Because the attack's bait looked so innocuous -- it's not uncommon for Twitter users to play around with funny embedded graphics in their otherwise text-only updates -- many people fell for them. Around Washington, the best known may have been White House press secretary Robert Gibbs; the crestfallen update he sent right after getting suckered appears in the image at right. (Poor guy.)
Twitter quickly posted warnings on its status blog and its "@Safety" Twitter account. About an hour later, it had fixed its old site to close the vulnerability.
Users of the redesigned version of Twitter were not affected, nor were those using mobile versions of the site or such separate applications as TweetDeck or Twitterfall.
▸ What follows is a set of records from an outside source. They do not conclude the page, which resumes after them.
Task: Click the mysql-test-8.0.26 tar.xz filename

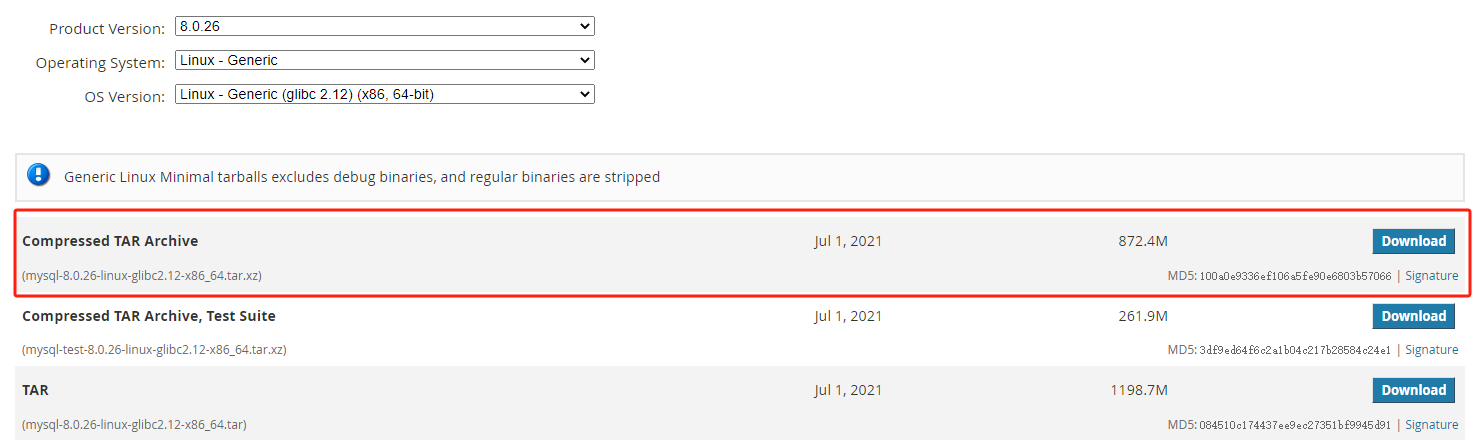Action: click(x=154, y=350)
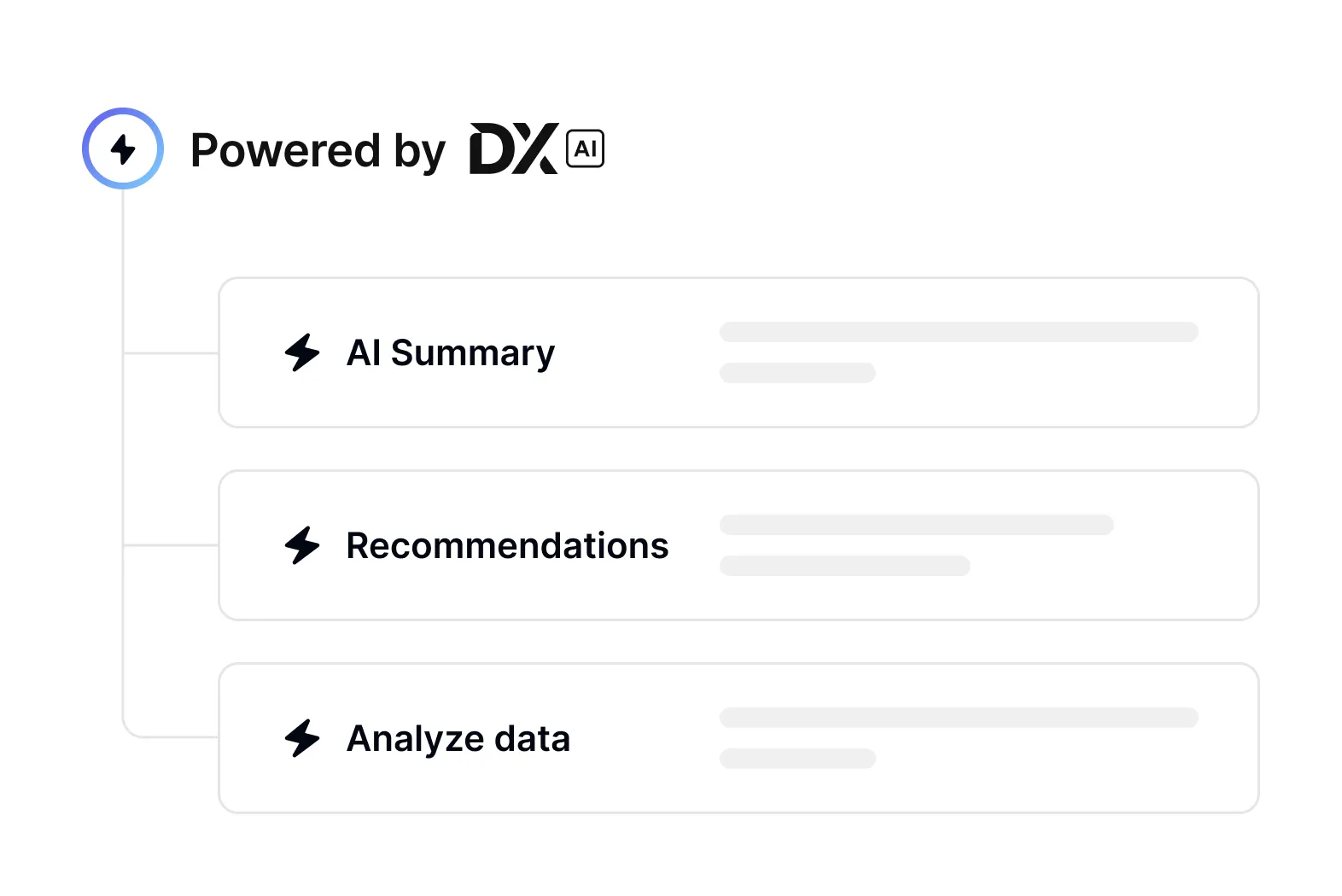Click the short placeholder line in AI Summary
This screenshot has height=896, width=1342.
click(x=797, y=373)
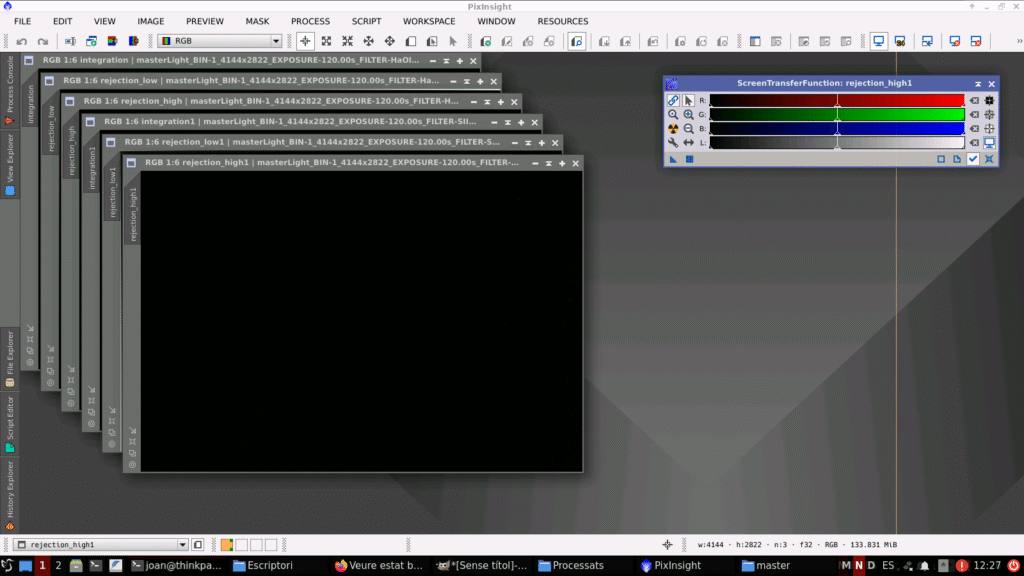Viewport: 1024px width, 576px height.
Task: Open the PROCESS menu
Action: tap(310, 21)
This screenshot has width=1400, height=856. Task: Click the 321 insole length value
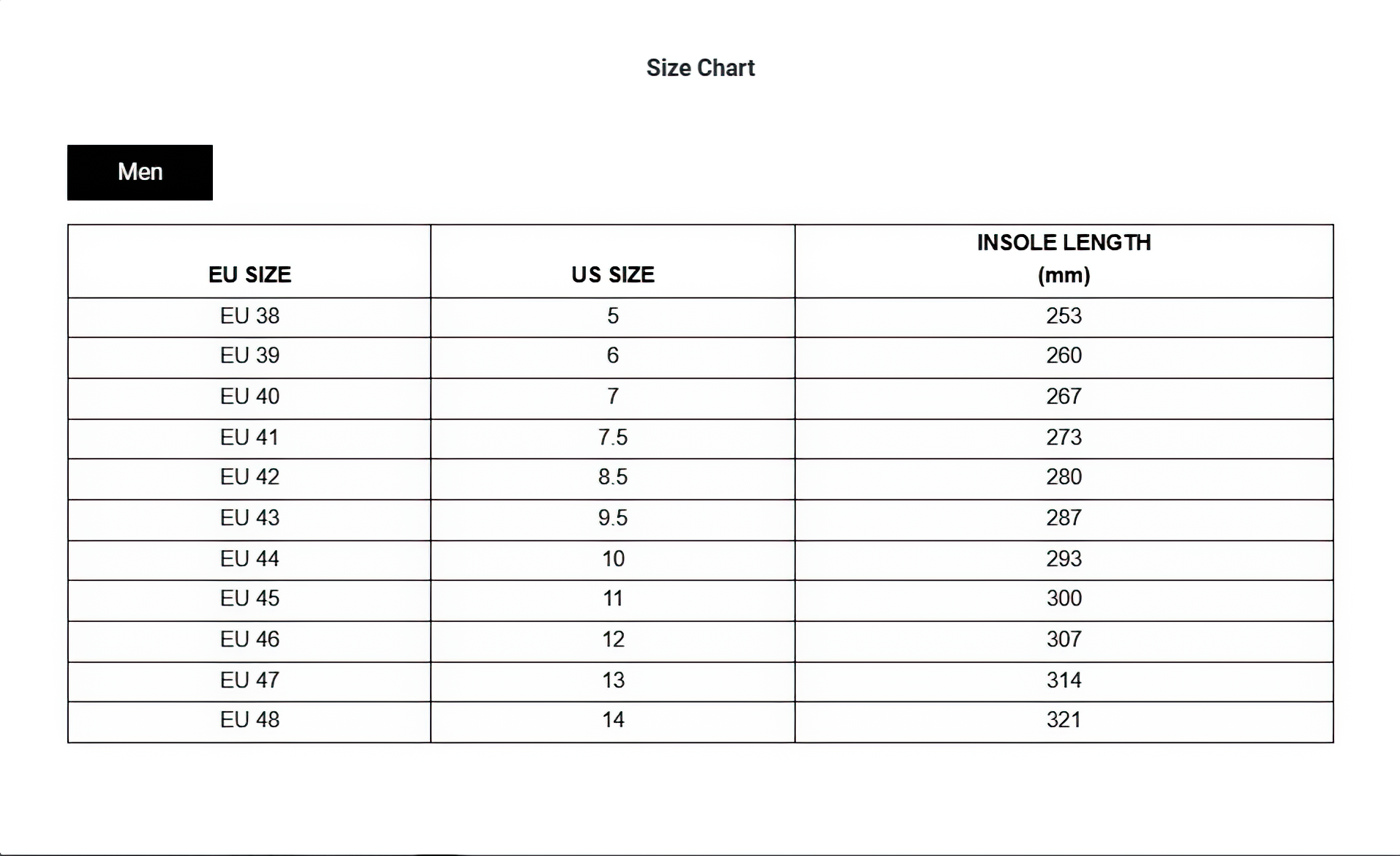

But because this attack -- in technical terms, a "cross-site scripting" -- took advantage of nothing more complicated than a Web browser's support for JavaScript coding, pretty much everybody else was vulnerable.
Twitter users have reported that they got hit in both Windows and Mac OS X while using the latest versions of generally more secure browsers such as Mozilla Firefox and Google's Chrome. (Weirdly enough, others have told me they weren't affected while running similar software configurations.) An anti-virus program would not have helped, as the attack didn't involve running a separate program.
We're only going to see more of this nonsense as our applications increasingly take the form of Web sites. Web users need to retain a healthy level of suspicion online, and browser developers need to stay on top of these threats. But it's even more important for Web developers to spot and stomp these flaws as soon as they can.